Sarah Iliff Davis ( Miller or Sausman; after first marriage, Iliff; after second marriage, Davis or Iliff-Davis; February 19, 1820 – September 28, 1909) was an American milliner, business woman, and philanthropist. She identified herself early in life with movements associated with advancement of women through social, moral, and legal works. Davis helped organize the first Good Templars (IOGT), the Daughters of Temperance and the Temple of Honor. She aided in large part the Freedmen's Aid Society movement. During the civil war, Governor Oliver P. Morton appointed a Sanitary Commission, of which Davis served as president during the entire war.
Along with Rhoda Coffin, Davis was among the earliest charity workers in Richmond, Indiana, cooperating in the establishment of the Home for Friendless Women, with Davis serving as president of the board of managers for 20 years. She was also associated with the building of the city's women's jail, and was helpful in establishing the State Soldiers' Orphans' Home. For 71 years, Davis conducted her millinery store in Richmond.

==Early life==
Sarah A. Miller (Note: Willard & Livermore (1893) record Sarah's maiden name as Sausman.) was born in Oxford, Ohio, February 19, 1820. The family removed to Richmond, Indiana, in 1832. At the age of fifteen, she united with the Methodist Episcopal Church (MEC).

==Career==
Davis was a teacher in the first Sunday school which was organized in the church in her town, and she taught at a private school for a time.
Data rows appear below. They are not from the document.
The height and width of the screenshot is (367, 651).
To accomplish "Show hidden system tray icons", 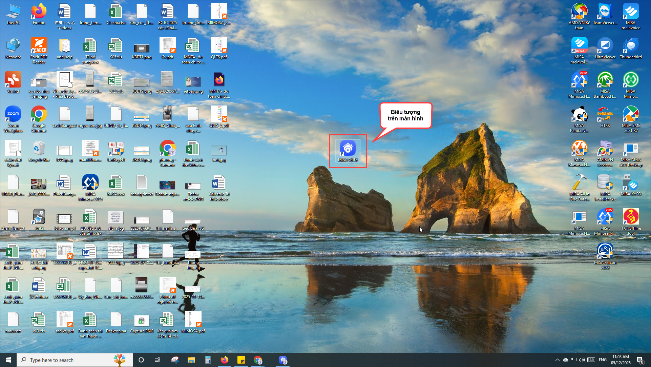I will (x=557, y=360).
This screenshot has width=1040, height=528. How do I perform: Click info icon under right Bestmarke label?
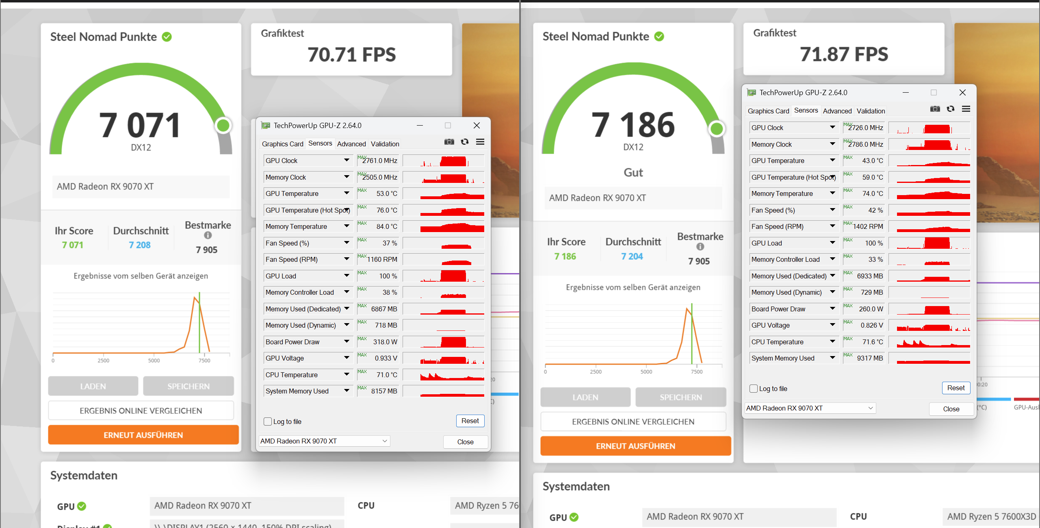tap(700, 247)
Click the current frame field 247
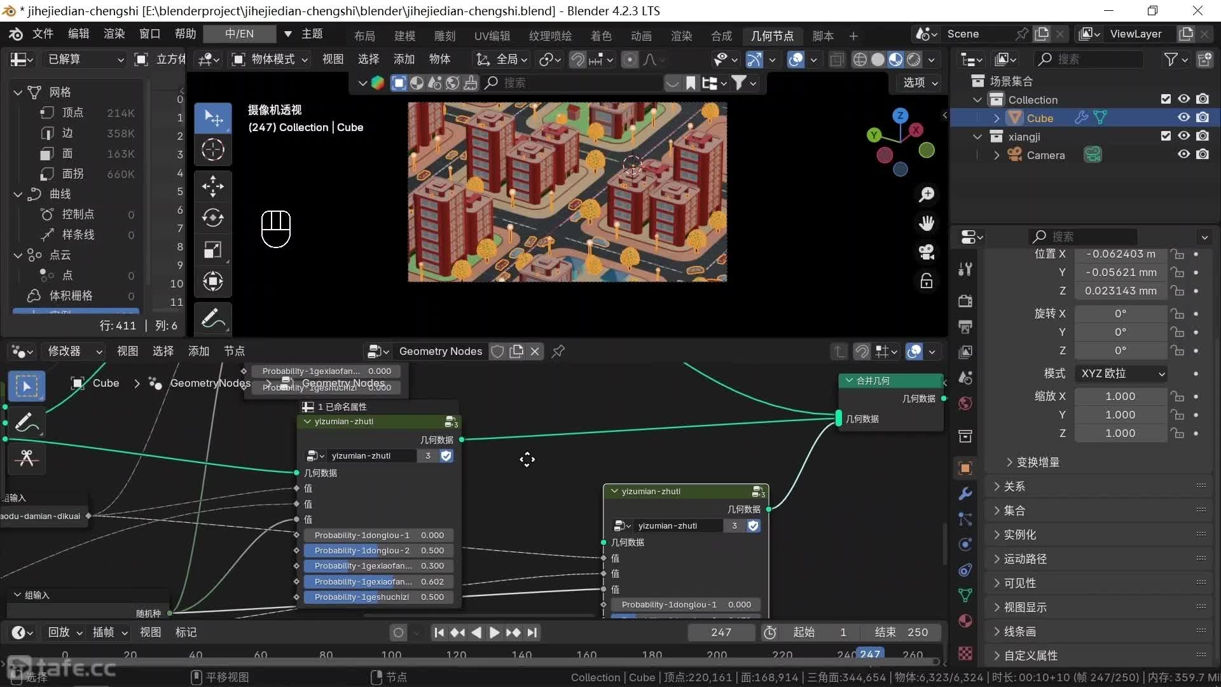Screen dimensions: 1221x687 (721, 632)
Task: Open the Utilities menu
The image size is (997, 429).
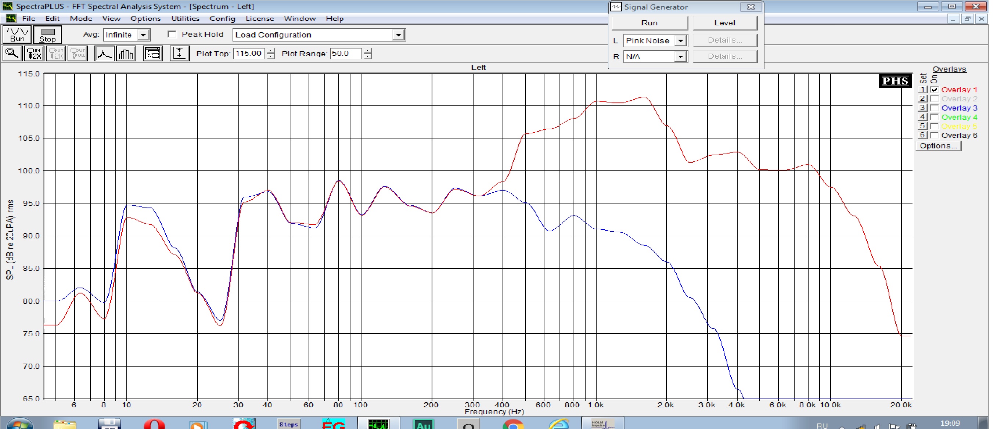Action: (185, 19)
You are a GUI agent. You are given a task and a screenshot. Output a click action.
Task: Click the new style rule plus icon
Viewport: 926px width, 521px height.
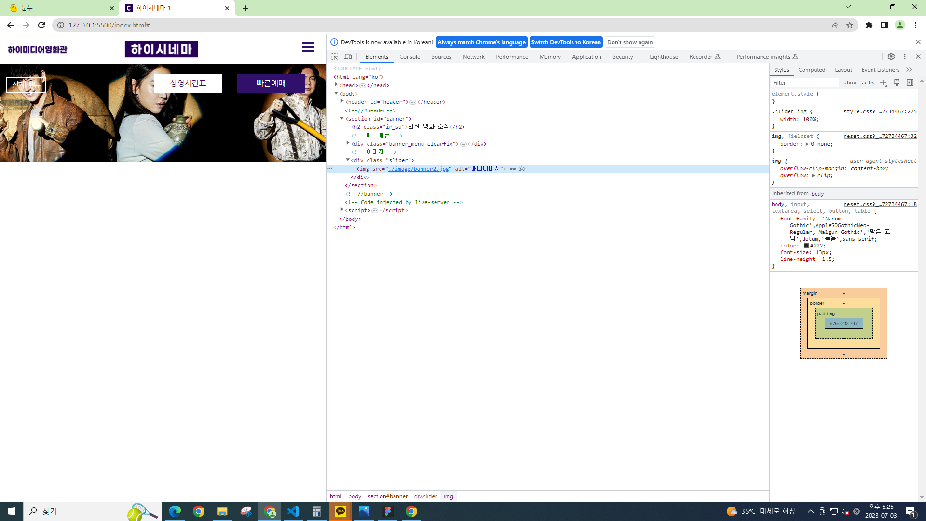click(884, 82)
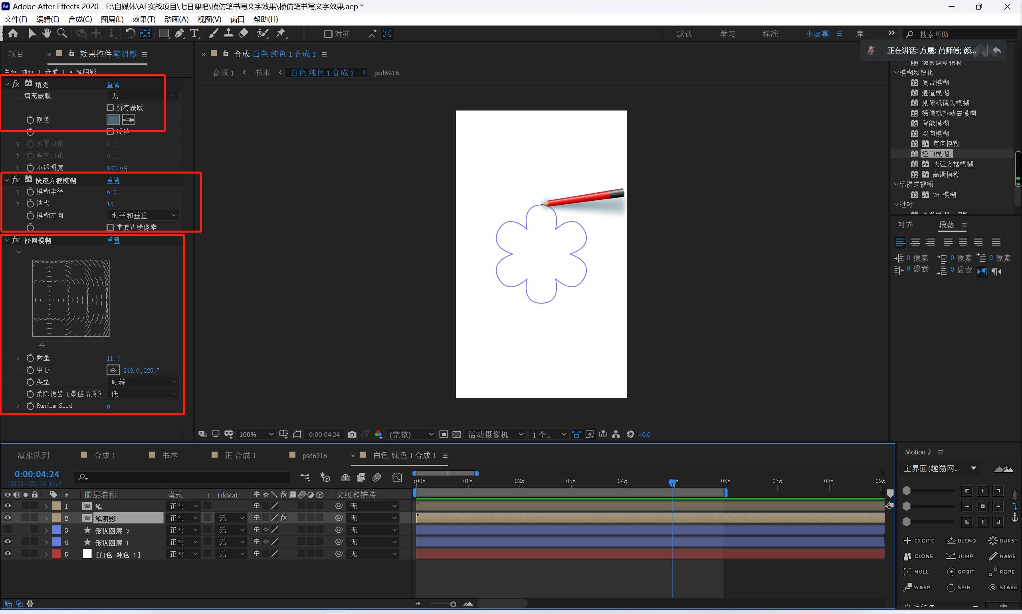This screenshot has height=614, width=1022.
Task: Select the Zoom magnifier tool
Action: [62, 34]
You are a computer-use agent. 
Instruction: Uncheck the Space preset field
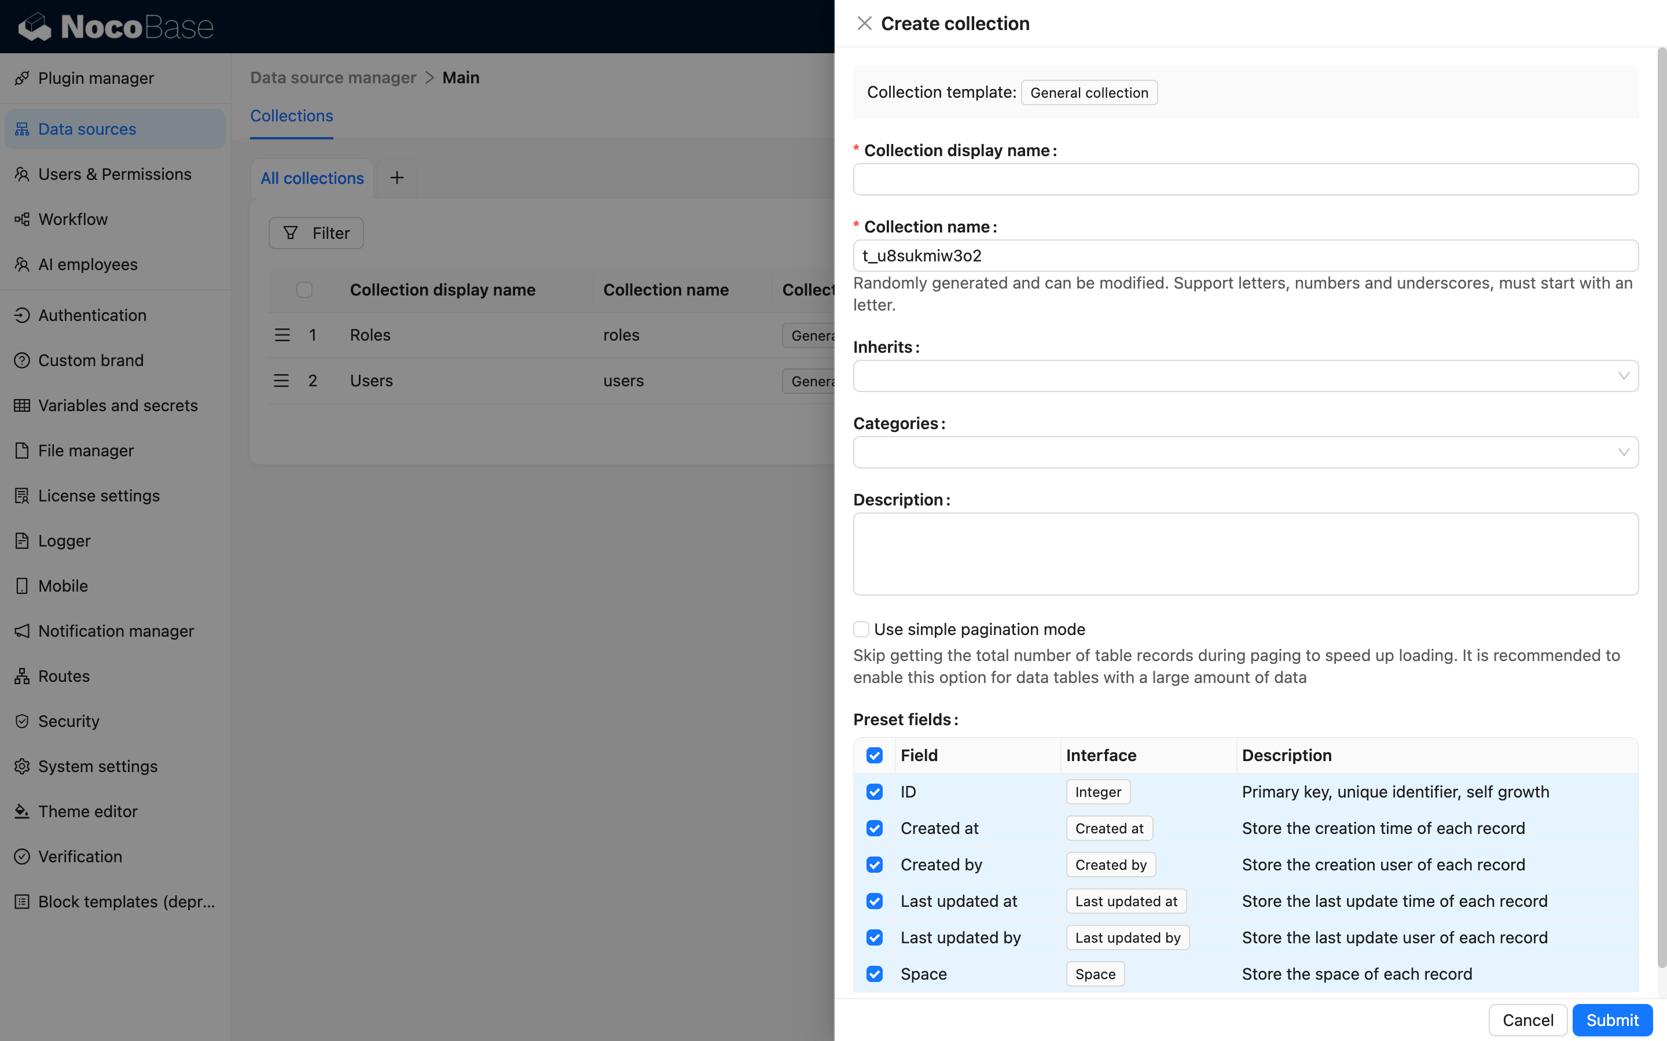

Next, she learned the millinery business, and at the age of eighteen, she went into business for herself. Her work included making and trimming bonnets, as well as reshaping straw bonnets. During the period of 1840 to 1870, she did considerable work for the Quakers, fashioning many silk bonnets. She conducted her store in Richmond for 71 years.

As early as 1844, she was a charter member and officer of the order of Daughters of Temperance. She was active in the Temple of Honor and the IOGT.

In 1861, the Woman's Aid Society of Union Chapel MEC, of which Iliff was president, began sanitary work for the Union Army. It soon became auxiliary to the Indiana State Sanitary Commission. That society continued active work until the close of the civil war. Then her efforts were directed to giving entertainments to aid in establishing the State Soldiers' Orphans' Home. Later, the Freedmen's Aid Society claimed her attention. She was a member of the Woman's Relief Corps and the Ladies of the Grand Army of the Republic (GAR).

In 1868, she was appointed one of a committee of women by the YMCA of Richmond to organize a Home for Friendless Women. For 20 years, she was in active work for the home, and for 16 years, she was president of its board of managers. In 1870, she was one of a committee of two women, appointed by the home management, to go before the county commissioners, asking that the home be legalized for the commitment of women prisoners. That request was granted. The same day, these women attended the trial of a young woman, who received a sentence of imprisonment for two years, and who was committed to the home instead of the State penitentiary. They left the courthouse in Centerville, taking the prisoner a distance of 7 miles by railroad. That young woman served her time, working at domestic duties. Afterwards, the managers of the home petitioned the city Council to give them the keeping of all women prisoners. That was granted, and an addition was built to the home for a city and county prison. The action of the Wayne County officials was an initial step towards separate prisons for men and women, and towards establishing the Indiana State Reformatory for Women.

Davis wrote essays and reports. Her poems and other contributions appeared in the local press.

==Personal life==
On February 23, 1841, she married John K. Iliff, a painter. They had seven children, five sons and two daughters, including Joseph, Catherine, Will D., and J. Edgar; two sons died in infancy. Sarah never gave up her business, while raising a family. Mr. Iliff died in 1867, after a long illness.

In 1870, she married Benjamin W. Davis, part owner and editor of the Palladium, and postmaster of Richmond. He died in 1884.

Sarah Iliff Davis died in Richmond, Indiana, on September 28, 1909.